= Judith Michael =

American writing team

Judith Barnard (born Goldman; February 17, 1932 – May 6, 2026) and Michael Fain (born 1936) were an American married couple who wrote together under the pseudonym Judith Michael. They lived in Chicago and Aspen.

==Biography==
Barnard was born Judith Goldman in Denver, Colorado, the daughter of shoe store owner Samuel Goldman and Ruth (Eisenstat) Goldman. Her parents divorced when she was a child and her mother married Harry Barnard, a journalist, biographer and historian, and the family relocated to Chicago. She attended Antioch College from 1949 to 1950, received a B.A. from Ohio State University in 1953, and an M.F.A. from Northwestern University in 1962. She worked as a journalist, critic, educational film writer, biographer, and editor. Under her own name, she wrote the novel The Past and Present of Solomon Sorge (1967), which won the Award of Excellence from the Friends of American Literature.

Fain grew up in Chicago and attended the University of Chicago. He worked for over twenty years as an optical and mechanical engineer in high-tech companies in the United States and Canada, including NASA. He also published numerous scientific articles and photographs in newspapers, magazines, and scientific journals under his own name.

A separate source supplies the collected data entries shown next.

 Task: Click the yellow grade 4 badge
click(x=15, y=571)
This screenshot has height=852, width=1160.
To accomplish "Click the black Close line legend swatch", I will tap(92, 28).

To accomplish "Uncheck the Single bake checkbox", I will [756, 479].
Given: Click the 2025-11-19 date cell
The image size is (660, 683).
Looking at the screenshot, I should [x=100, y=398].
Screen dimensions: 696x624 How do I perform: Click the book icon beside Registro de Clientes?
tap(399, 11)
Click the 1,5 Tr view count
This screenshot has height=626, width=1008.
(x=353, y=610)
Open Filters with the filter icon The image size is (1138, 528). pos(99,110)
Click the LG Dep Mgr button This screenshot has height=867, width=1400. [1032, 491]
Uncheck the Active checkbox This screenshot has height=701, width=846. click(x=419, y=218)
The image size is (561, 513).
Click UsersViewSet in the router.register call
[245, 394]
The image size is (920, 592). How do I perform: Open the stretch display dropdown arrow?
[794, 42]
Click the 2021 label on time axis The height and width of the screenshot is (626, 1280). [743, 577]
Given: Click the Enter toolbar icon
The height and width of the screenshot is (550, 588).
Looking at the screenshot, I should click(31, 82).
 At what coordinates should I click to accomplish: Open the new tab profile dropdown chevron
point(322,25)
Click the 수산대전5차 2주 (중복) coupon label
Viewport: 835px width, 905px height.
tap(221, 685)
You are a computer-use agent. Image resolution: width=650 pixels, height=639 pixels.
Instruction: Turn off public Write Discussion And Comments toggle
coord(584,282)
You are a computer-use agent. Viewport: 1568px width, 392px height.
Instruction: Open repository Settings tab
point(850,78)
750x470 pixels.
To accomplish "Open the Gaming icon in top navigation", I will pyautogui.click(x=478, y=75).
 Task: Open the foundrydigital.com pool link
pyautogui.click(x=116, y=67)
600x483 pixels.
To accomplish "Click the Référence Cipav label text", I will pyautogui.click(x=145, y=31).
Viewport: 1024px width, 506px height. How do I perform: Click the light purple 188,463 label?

The couple married in 1979 and began their literary partnership by producing articles on marriage and family life for periodicals including Redbook, Reader's Digest, and Ladies' Home Journal. They then turned to fiction, and as Judith Michael published eleven bestselling contemporary novels, beginning with Deceptions in 1982. Their novels have been translated into forty languages.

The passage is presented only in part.